__TASK BRIEF__: Scan the records for the line containing "HOLMBY HILLS (453, 1389)"; extract it and all later lines, verbatim, through the end, and nothing before it.
━━━━━ STORED DATA ━━━━━
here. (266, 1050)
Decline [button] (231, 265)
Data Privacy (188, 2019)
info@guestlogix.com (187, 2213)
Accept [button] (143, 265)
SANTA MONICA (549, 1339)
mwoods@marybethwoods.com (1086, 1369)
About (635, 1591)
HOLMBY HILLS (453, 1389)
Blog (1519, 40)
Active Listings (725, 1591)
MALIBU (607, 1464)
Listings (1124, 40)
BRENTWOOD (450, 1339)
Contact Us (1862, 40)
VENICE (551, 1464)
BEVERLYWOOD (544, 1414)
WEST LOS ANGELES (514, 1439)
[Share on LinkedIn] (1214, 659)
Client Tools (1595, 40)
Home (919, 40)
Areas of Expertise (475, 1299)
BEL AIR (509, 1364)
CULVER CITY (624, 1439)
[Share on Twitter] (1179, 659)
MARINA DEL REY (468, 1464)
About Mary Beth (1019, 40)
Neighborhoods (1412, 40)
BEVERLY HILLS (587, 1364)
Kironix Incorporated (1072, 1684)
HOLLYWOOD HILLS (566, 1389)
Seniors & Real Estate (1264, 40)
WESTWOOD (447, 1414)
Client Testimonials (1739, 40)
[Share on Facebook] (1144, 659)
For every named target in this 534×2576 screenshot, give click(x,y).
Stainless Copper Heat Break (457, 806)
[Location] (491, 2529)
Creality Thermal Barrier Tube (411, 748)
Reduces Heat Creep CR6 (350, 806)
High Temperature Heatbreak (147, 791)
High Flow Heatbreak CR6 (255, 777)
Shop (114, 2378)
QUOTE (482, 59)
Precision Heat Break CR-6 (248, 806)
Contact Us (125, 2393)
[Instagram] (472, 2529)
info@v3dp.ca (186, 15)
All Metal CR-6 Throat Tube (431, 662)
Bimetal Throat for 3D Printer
━━━━━
__THE COMPLETED TASK__:
HOLMBY HILLS (453, 1389)
Blog (1519, 40)
Active Listings (725, 1591)
MALIBU (607, 1464)
Listings (1124, 40)
BRENTWOOD (450, 1339)
Contact Us (1862, 40)
VENICE (551, 1464)
BEVERLYWOOD (544, 1414)
WEST LOS ANGELES (514, 1439)
[Share on LinkedIn] (1214, 659)
Client Tools (1595, 40)
Home (919, 40)
Areas of Expertise (475, 1299)
BEL AIR (509, 1364)
CULVER CITY (624, 1439)
[Share on Twitter] (1179, 659)
MARINA DEL REY (468, 1464)
About Mary Beth (1019, 40)
Neighborhoods (1412, 40)
BEVERLY HILLS (587, 1364)
Kironix Incorporated (1072, 1684)
HOLLYWOOD HILLS (566, 1389)
Seniors & Real Estate (1264, 40)
WESTWOOD (447, 1414)
Client Testimonials (1739, 40)
[Share on Facebook] (1144, 659)
For every named target in this 534×2576 screenshot, give click(x,y).
Stainless Copper Heat Break (457, 806)
[Location] (491, 2529)
Creality Thermal Barrier Tube (411, 748)
Reduces Heat Creep CR6 (350, 806)
High Temperature Heatbreak (147, 791)
High Flow Heatbreak CR6 (255, 777)
Shop (114, 2378)
QUOTE (482, 59)
Precision Heat Break CR-6 (248, 806)
Contact Us (125, 2393)
[Instagram] (472, 2529)
info@v3dp.ca (186, 15)
All Metal CR-6 Throat Tube (431, 662)
Bimetal Throat for 3D Printer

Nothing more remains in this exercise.